- TEXTE CHOISI -
12 Septembre 2017, 16:38pm

Publié par Bolivar Infos

 

Alfredo Seguel, Mapuexpress

 

Le coup d'Etat au Chili le 11 septembre 1973 a été une action militaire menée à bien par des dirigeants des Forces Armées du Chili de la Marine, des Forces Aériennes et de l'Armée avec les Carabiniers pour renverser le gouvernement de l'Unité Populaire dirigé par le Président Salvador Allende.

 

Salvador Allende était devenu président du Chili en 1970 et la possibilité d'un coup d'Etat était apparue auparavant dans le cadre de ce qu'on appelait la « Guerre Froide. » Le Gouvernement des Etats-Unis dirigé par le président Richard Nixon et son secrétaire d'Etat Henry Kissinger ont eu une influence décisive sur des groupes politiques, patronaux et militaires d'opposition à Allende qui finançaient et soutenaient activement la réalisation d'un coup d'Etat. Parmi ces actions se trouvent l'assassinat du général René Schneider et le Tanquetazo, un soulèvement militaire, le 29 juin 1973.

 

L'entrepreneur qui a dirigé les relations avec les services de renseignement des Etats-Unis pour la planification du coup d'Etat était Agustín Edwards Eastman, propriétaire de l'entreprise de journalisme El Mercurio S.A.P. Qui publie les journaux chiliens El Mercurio et La Segunda, entre autres. Les actes de conspiration au Chili ont compris des mesures pour déstabiliser le Gouvernement, des campagnes de communication, la polarisation du pays, la promotion de la violence civile, les sabotages, entre autres.

 

Même si d'autres pays sud-américains ont vécu aussi de féroces dictatures militaires comme la Bolivie, le Brésil, l'Uruguay et l'Argentina, celle du Chili s'est caractérisée par l'instauration d'un laboratoire grotesque du modèle néolibéral qui a développé à la fois le pillage du pays en accordant de larges bénéfices et privilèges à un groupe économique de l'oligarchie qu'elle a installé au sommet du pouvoir et en gouvernant avec les secteurs militaires putschistes, un statut obtenu par de multiples actes de cruauté, la persécution, les assassinats, les massacres et l'exil d'un large secteur de la population.

- DONNÉES FOURNIES -
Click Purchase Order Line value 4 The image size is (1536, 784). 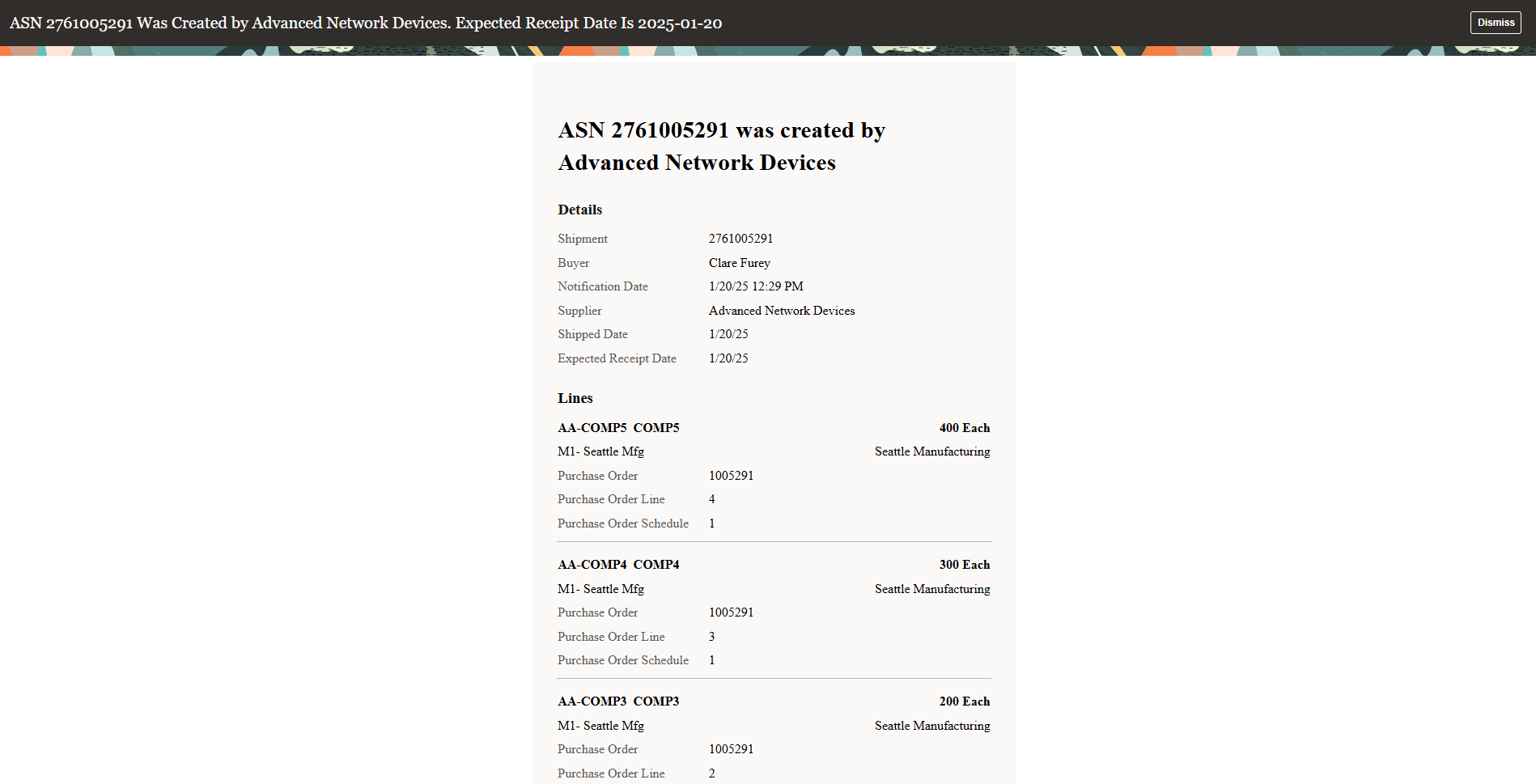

- CONSIGNE DONNÉE -
Selon le texte sur le coup d'État au Chili, qui possédait l'entreprise de journalisme El Mercurio S.A.P. ?

- RÉPONSE RÉDIGÉE -
Agustín Edwards Eastman.